• Required action A:
Answer these questions from the text on CFPB credit reporting deadlines. Mark your answers (i), (ii), (iii):
(i) What was the date of the CFPB credit report guidance that the consumer advocacy groups wanted rescinded?
(ii) To which organization did Kathleen Kraninger send her letter of November 9, 2020?
(iii) Under the FCRA, how many days do businesses have to investigate a dispute?
• Required action B:
Write out everything in the text on CFPB credit reporting deadlines from "In April, at" down to "to the pandemic.", word for word.

• Text segment:
We reported in September of this year on a demand from multiple consumer advocacy groups to the Consumer Financial Protection Bureau (“CFPB”) to rescind its April 1, 2020, credit report guidance that relaxed the Fair Credit Reporting Act’s (“FCRA”) deadlines to investigate consumer-initiated direct disputes. In a letter dated November 9, 2020, CFPB Director Kathleen Kraninger told the National Consumer Law Center that the CFPB would not drop the FCRA relief for furnishers and credit reporting agencies.
In April, at the onset of the coronavirus pandemic, the CFPB advised that it would ease the deadlines for furnishers and consumer reporting agencies (“CRAs”) to investigate consumers’ disputes regarding the information on their credit reports. Under the FCRA, businesses have 30 days to investigate a dispute, extending to 45 days in some circumstances. The CFPB stated it would not take supervisory or enforcement action against companies that try but fail to meet these deadlines, attributing the policy to the potentially “significant operational disruptions” then facing the industry due to the pandemic.

• Recorded information:
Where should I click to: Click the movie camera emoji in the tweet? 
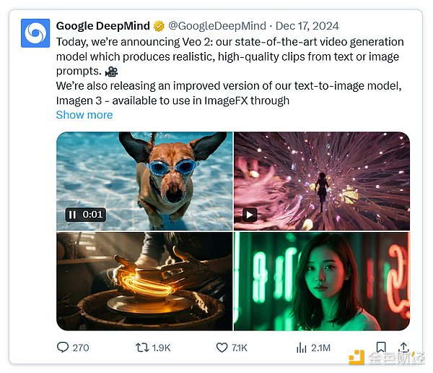[x=112, y=71]
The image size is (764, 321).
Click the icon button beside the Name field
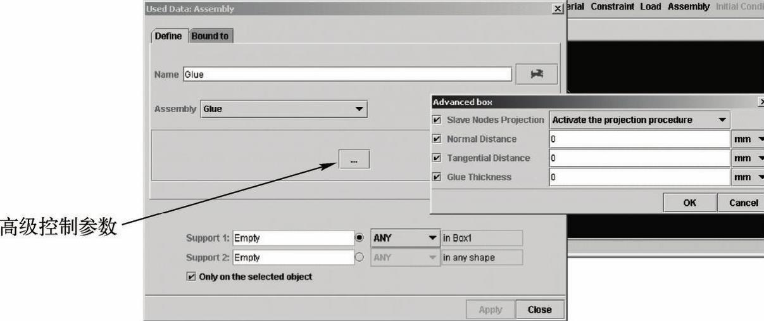pyautogui.click(x=537, y=74)
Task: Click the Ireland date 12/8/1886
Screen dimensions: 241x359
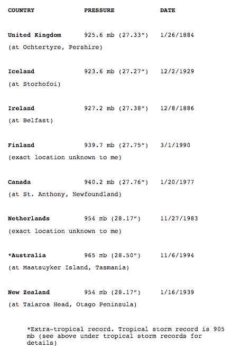Action: tap(177, 108)
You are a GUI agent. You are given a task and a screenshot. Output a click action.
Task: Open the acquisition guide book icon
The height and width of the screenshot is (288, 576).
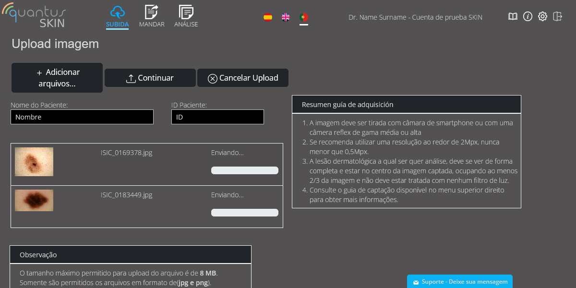tap(513, 17)
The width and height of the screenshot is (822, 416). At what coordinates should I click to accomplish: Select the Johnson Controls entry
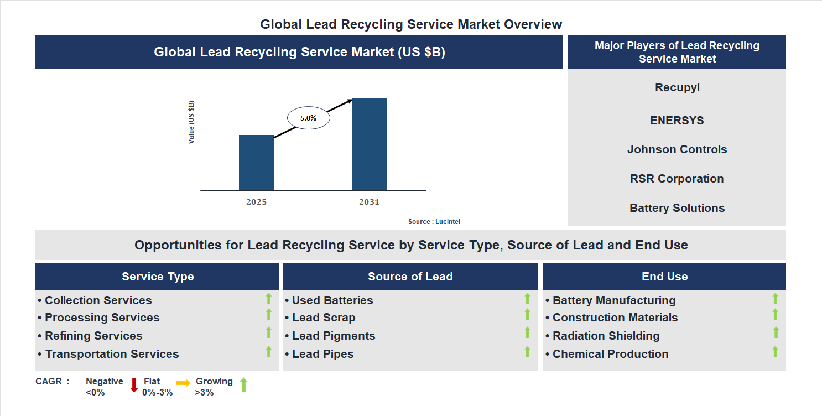(677, 149)
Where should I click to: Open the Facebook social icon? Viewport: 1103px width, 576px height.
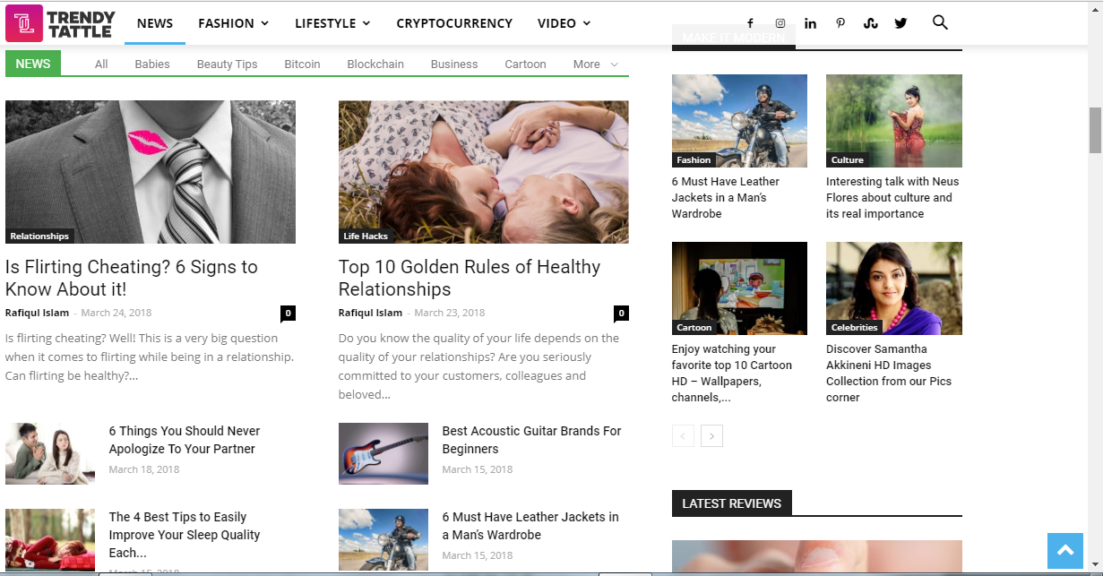[750, 23]
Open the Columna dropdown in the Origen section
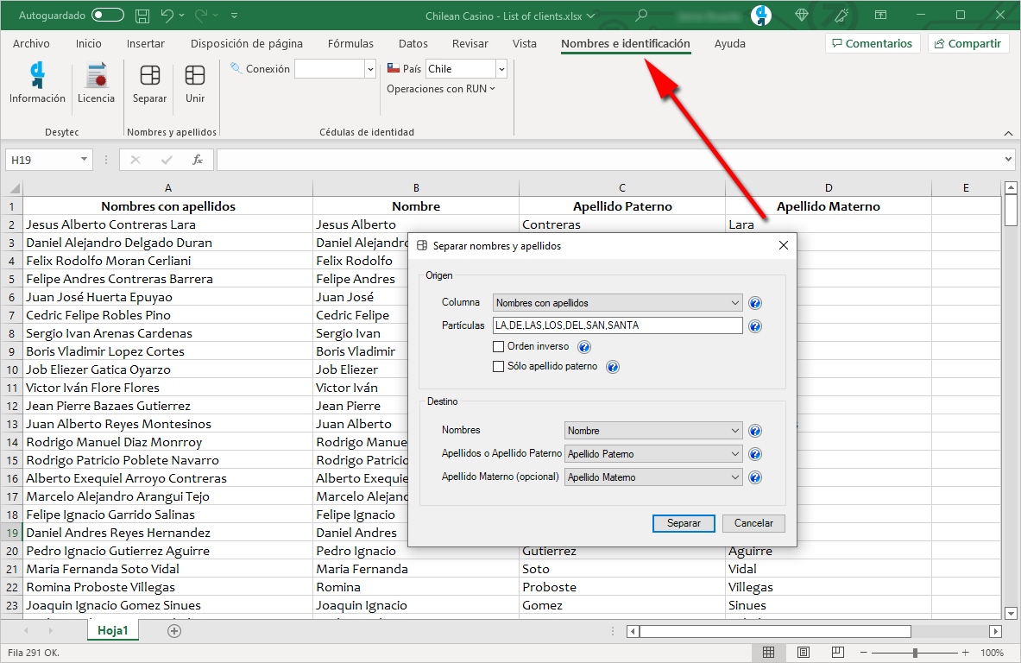Viewport: 1021px width, 663px height. (734, 302)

• Reply A:
(i) April 1, 2020
(ii) The National Consumer Law Center
(iii) 30 days, extending to 45 days in some circumstances

• Reply B:
In April, at the onset of the coronavirus pandemic, the CFPB advised that it would ease the deadlines for furnishers and consumer reporting agencies (“CRAs”) to investigate consumers’ disputes regarding the information on their credit reports. Under the FCRA, businesses have 30 days to investigate a dispute, extending to 45 days in some circumstances. The CFPB stated it would not take supervisory or enforcement action against companies that try but fail to meet these deadlines, attributing the policy to the potentially “significant operational disruptions” then facing the industry due to the pandemic.